Ecco «Cityscoot», le eco moto elettriche e in condivisione

Entro marzo mille scooter a 29 cent al minuto

Maddalena Camera

Dopo i servizi di auto e bici condivise a Milano arrivano i motorini. In realtà non è una novità perché già ci sono 4 servizi di scooter sharing attivi ma Cityscoot, anche se leggermente più costoso, promette un servizio migliore. Infatti, entro marzo, saranno mille gli scooter, elettrici e ecosostenibili (da qui la partecipazione all'iniziativa del Comune di Milano) disponibili, coperti da polizza Allianz che assicura anche gli infortuni al conducente.

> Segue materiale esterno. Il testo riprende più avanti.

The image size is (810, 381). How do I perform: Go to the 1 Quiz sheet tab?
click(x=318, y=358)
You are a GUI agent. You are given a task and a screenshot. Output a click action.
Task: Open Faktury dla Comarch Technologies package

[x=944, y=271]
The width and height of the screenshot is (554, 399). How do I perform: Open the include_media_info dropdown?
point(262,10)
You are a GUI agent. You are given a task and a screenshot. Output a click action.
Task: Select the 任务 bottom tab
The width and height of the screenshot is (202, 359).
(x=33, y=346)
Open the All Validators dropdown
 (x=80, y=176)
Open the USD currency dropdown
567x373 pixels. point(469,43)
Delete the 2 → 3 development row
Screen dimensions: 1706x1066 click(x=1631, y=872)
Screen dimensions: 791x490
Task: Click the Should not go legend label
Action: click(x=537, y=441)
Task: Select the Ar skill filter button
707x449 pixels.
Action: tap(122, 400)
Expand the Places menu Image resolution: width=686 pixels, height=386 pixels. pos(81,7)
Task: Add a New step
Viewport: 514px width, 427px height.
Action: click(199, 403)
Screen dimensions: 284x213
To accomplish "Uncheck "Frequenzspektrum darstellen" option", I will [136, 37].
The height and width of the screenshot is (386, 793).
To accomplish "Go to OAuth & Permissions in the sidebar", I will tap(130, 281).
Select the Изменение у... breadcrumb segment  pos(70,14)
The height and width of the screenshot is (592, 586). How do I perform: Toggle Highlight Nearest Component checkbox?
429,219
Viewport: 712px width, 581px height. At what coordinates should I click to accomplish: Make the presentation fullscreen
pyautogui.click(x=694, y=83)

La società, fondata nel 2014 da Bertrand Fleurose, conta 220 dipendenti in Francia e 30 a Milano che diventeranno 130 entro la fine dell'anno. Milano è la prima città europea scelta da Cityscoot dopo Parigi e Nizza. «Milano è una business city - ha spiegato il fondatore e ad Fleurose - e il nostro servizio viene molto usato da chi deve spostarsi in città per lavoro». Lanciato a Parigi nel 2016 Cityscoot ha oggi circa 115mila utenti con tempi di percorrenza media di 30 minuti. Nei piani della società c'è l'apertura a Roma con 500 scooter entro l'estate. Un servizio molto interessante per i milanesi che si spingono per business o turismo nella capitale. La tariffa base ha un costo di 0,29 euro al minuto. In alternativa è possibile acquistare il pacchetto CityRider che consente di viaggiare per 100 minuti a 22 euro (0,22 euro al minuto). C'è anche un programma fedeltà con minuti gratuiti per i clienti più assidui. Per iscriversi bisogna avere 18 anni e la patente di guida anche se lo scooter è equiparabile a un 50 di cilindrata. Il mezzo scelto è l'unica «pecca» del servizio: non è dell'italica Piaggio ma polacco. «C'è un motivo - ha detto Fleurose - la Vespa elettrica costa di più e, in caso di incidente, bisogna purtroppo cambiare tutta la scocca».